**Dataset entries**:
# # # #

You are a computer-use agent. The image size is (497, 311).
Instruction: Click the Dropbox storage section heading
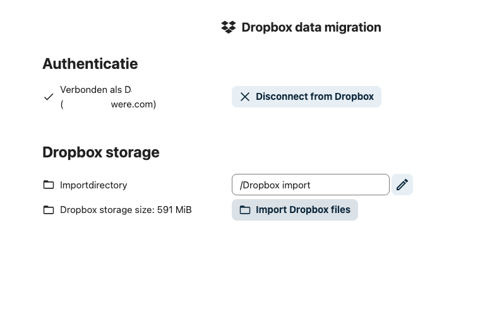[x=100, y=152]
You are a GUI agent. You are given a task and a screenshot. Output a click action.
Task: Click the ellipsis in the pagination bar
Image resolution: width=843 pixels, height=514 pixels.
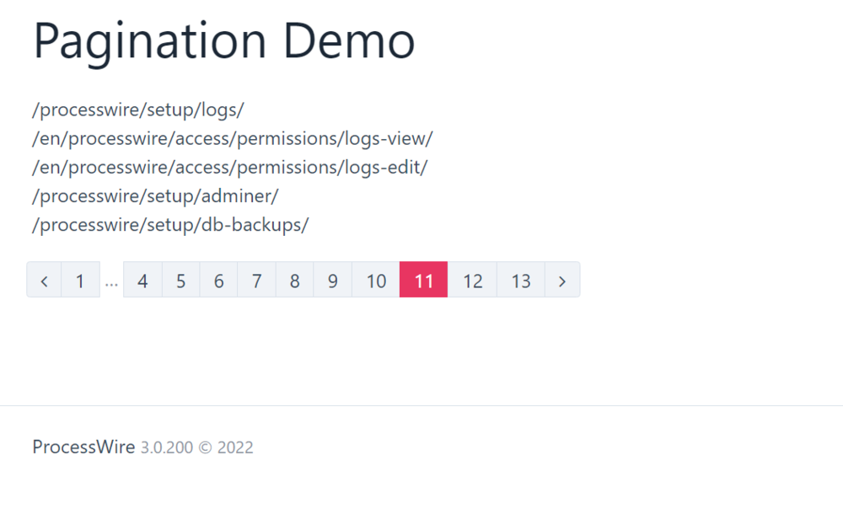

# # # #

**EXERCISE INSTRUCTIONS**:
Copy out each line of the data in which the word "agent" appears.

**ANSWER BELOW**:
You are a computer-use agent. The image size is (497, 311).
You are a GUI agent. You are given a task and a screenshot. Output a click action.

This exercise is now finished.